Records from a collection
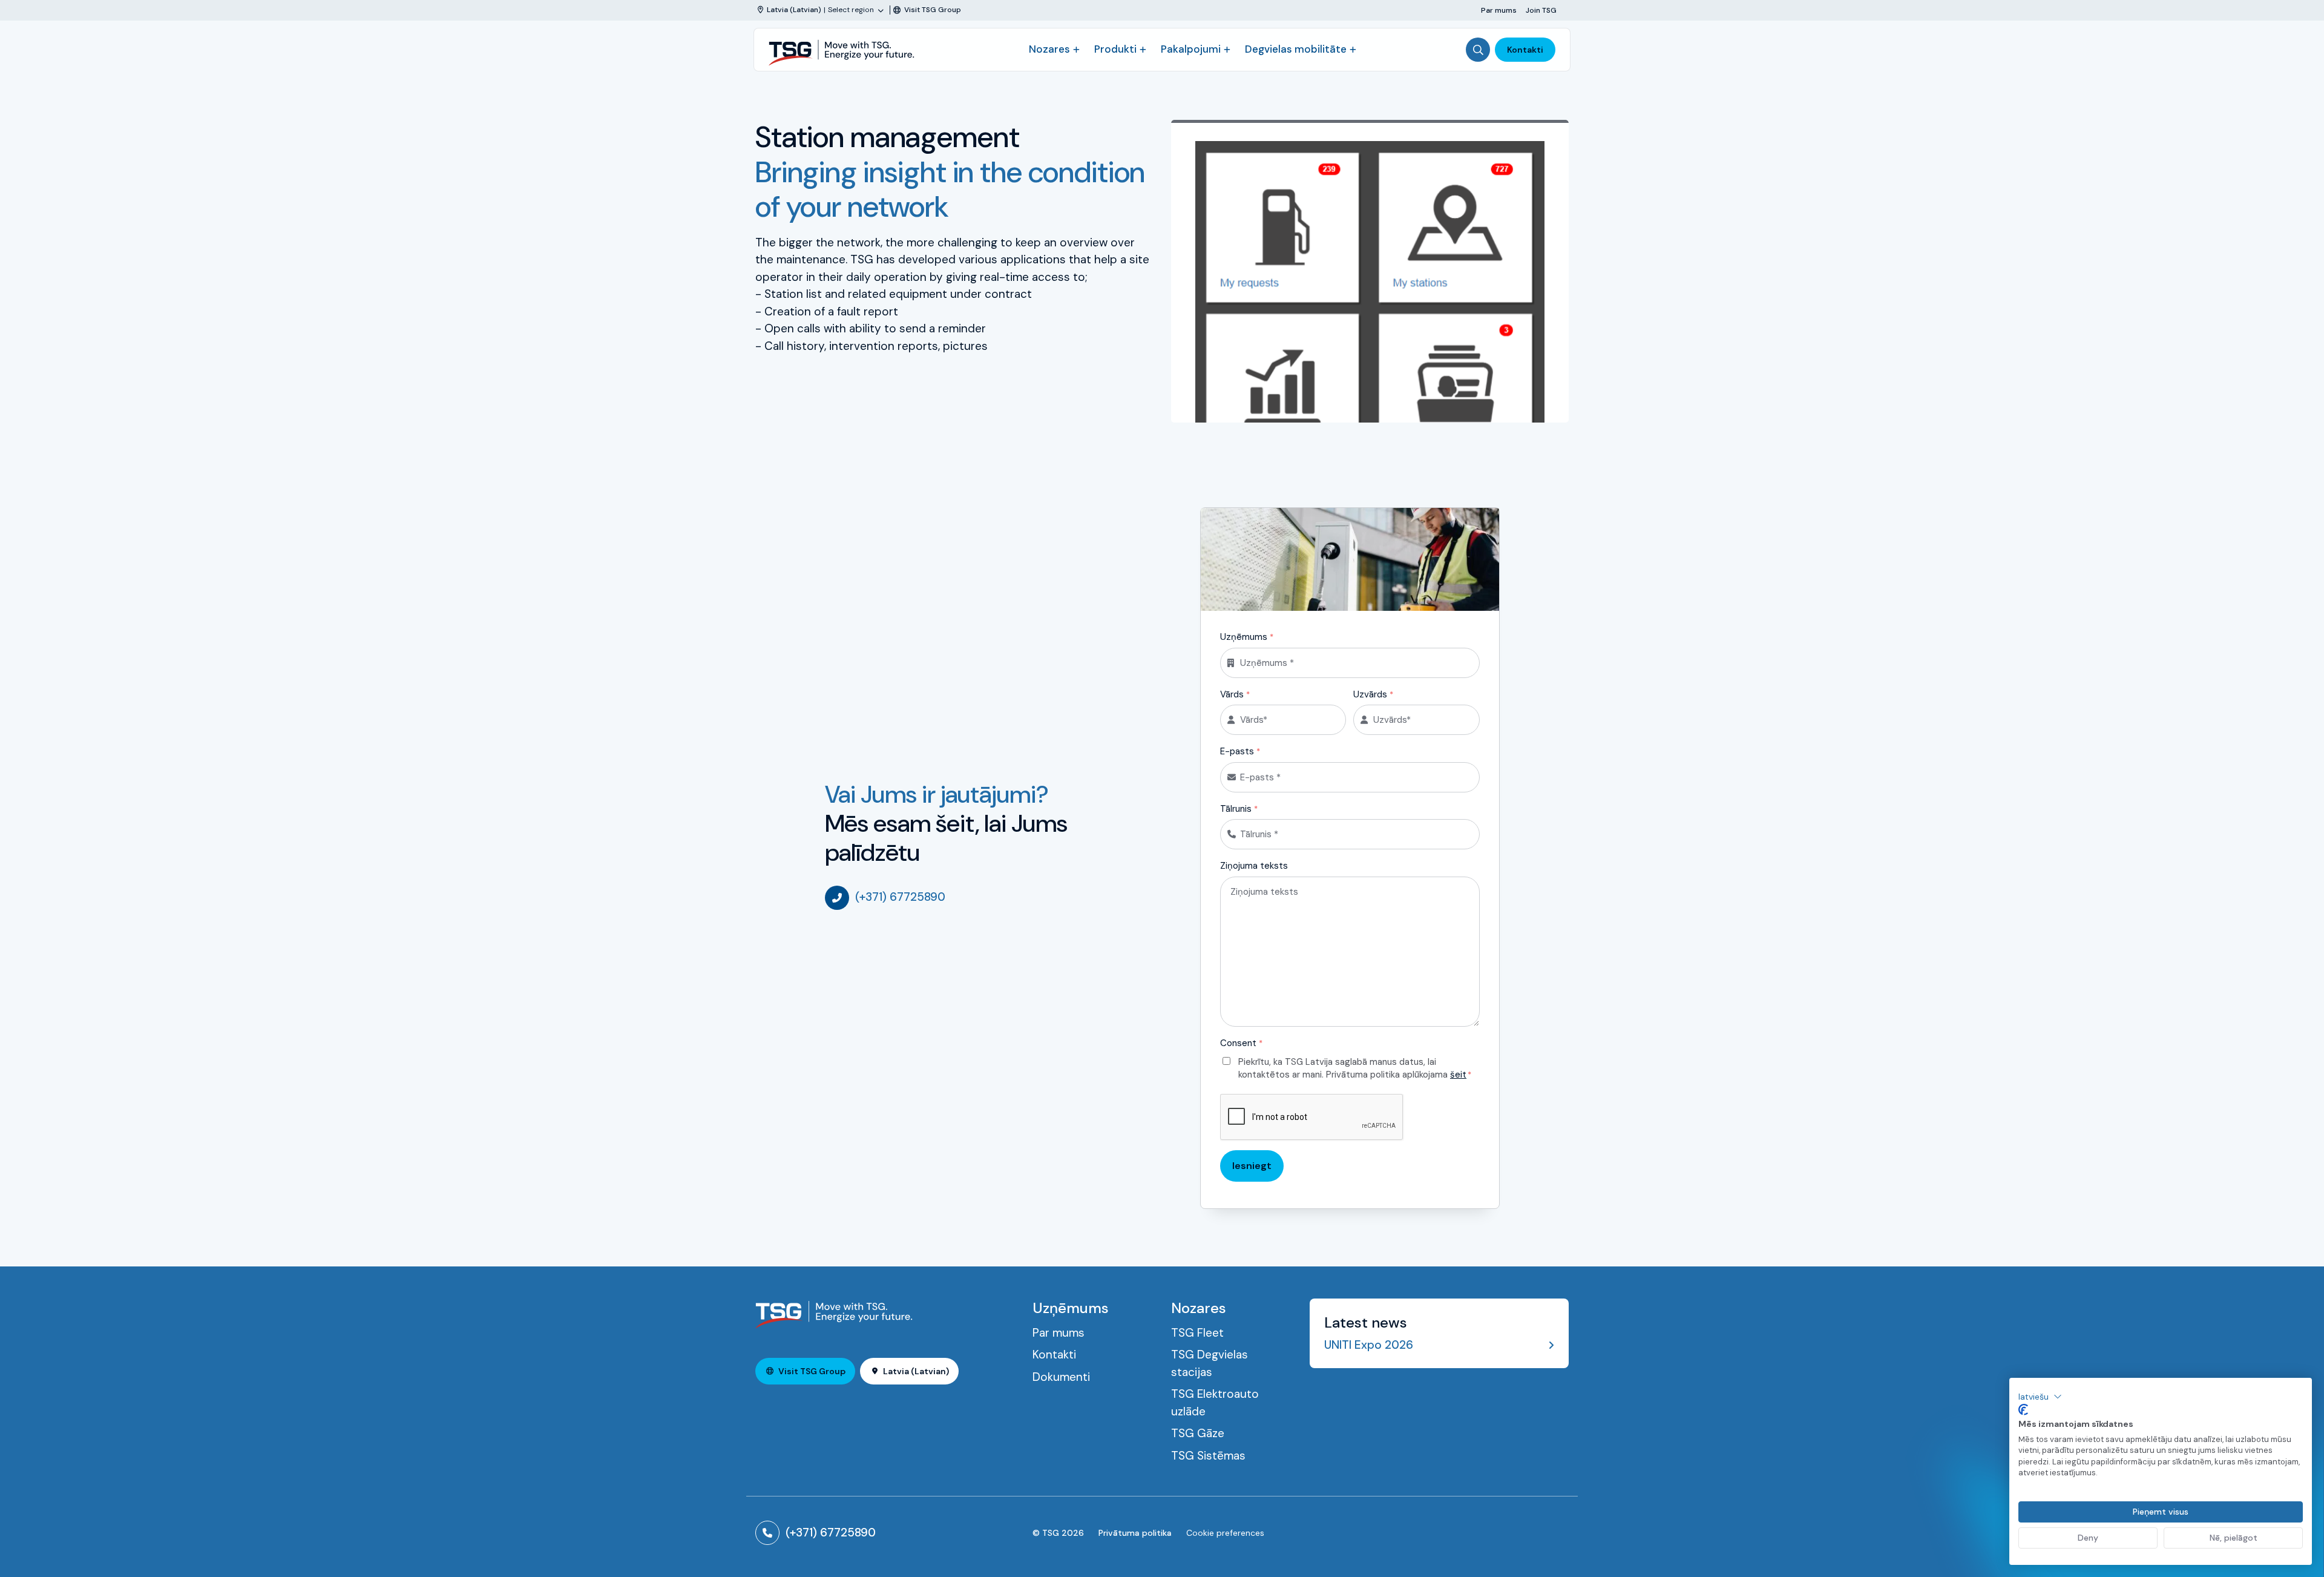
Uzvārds (1373, 694)
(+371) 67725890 (900, 896)
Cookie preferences (1225, 1532)
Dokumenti (1061, 1376)
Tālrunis (1239, 809)
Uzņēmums (1246, 637)
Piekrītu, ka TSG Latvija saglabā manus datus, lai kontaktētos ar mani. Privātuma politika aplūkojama (1354, 1068)
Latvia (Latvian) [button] (916, 1371)
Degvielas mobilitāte (1296, 49)
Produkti (1115, 49)
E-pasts (1240, 751)
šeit (1458, 1074)
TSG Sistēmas (1208, 1455)
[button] (2040, 1396)
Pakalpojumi (1191, 49)
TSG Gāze (1197, 1433)
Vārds (1235, 694)
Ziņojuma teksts (1254, 866)
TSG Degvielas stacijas (1209, 1363)
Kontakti (1525, 49)
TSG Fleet (1197, 1332)
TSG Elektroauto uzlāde (1215, 1402)
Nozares (1049, 49)
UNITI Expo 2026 (1368, 1344)
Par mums (1499, 10)
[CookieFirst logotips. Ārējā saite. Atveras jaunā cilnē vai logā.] (2023, 1410)
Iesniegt (1252, 1165)
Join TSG (1541, 10)
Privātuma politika (1135, 1532)
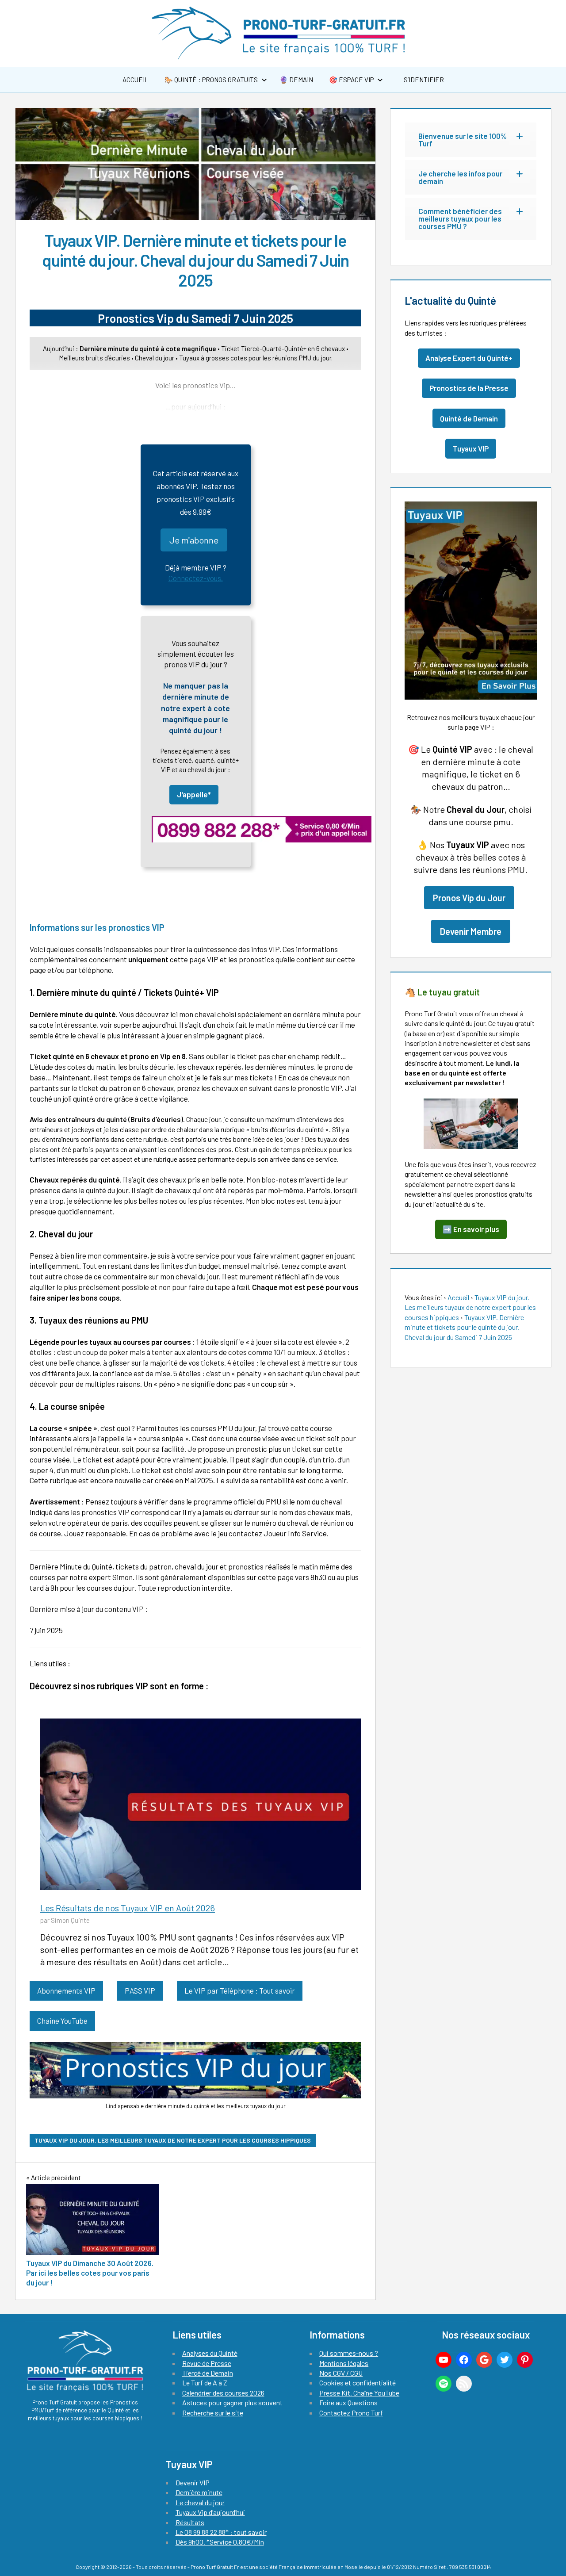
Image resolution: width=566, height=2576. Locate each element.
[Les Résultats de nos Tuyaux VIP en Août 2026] (200, 1802)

→ **Your assignment**: Could you copy, exactly and with no pictures, each line from the first one above to the line holding "Privātuma politika (1135, 1532)"?

→ **The answer**:
Uzvārds (1373, 694)
(+371) 67725890 (900, 896)
Cookie preferences (1225, 1532)
Dokumenti (1061, 1376)
Tālrunis (1239, 809)
Uzņēmums (1246, 637)
Piekrītu, ka TSG Latvija saglabā manus datus, lai kontaktētos ar mani. Privātuma politika aplūkojama (1354, 1068)
Latvia (Latvian) [button] (916, 1371)
Degvielas mobilitāte (1296, 49)
Produkti (1115, 49)
E-pasts (1240, 751)
šeit (1458, 1074)
TSG Sistēmas (1208, 1455)
[button] (2040, 1396)
Pakalpojumi (1191, 49)
TSG Gāze (1197, 1433)
Vārds (1235, 694)
Ziņojuma teksts (1254, 866)
TSG Degvielas stacijas (1209, 1363)
Kontakti (1525, 49)
TSG Fleet (1197, 1332)
TSG Elektroauto uzlāde (1215, 1402)
Nozares (1049, 49)
UNITI Expo 2026 (1368, 1344)
Par mums (1499, 10)
[CookieFirst logotips. Ārējā saite. Atveras jaunā cilnē vai logā.] (2023, 1410)
Iesniegt (1252, 1165)
Join TSG (1541, 10)
Privātuma politika (1135, 1532)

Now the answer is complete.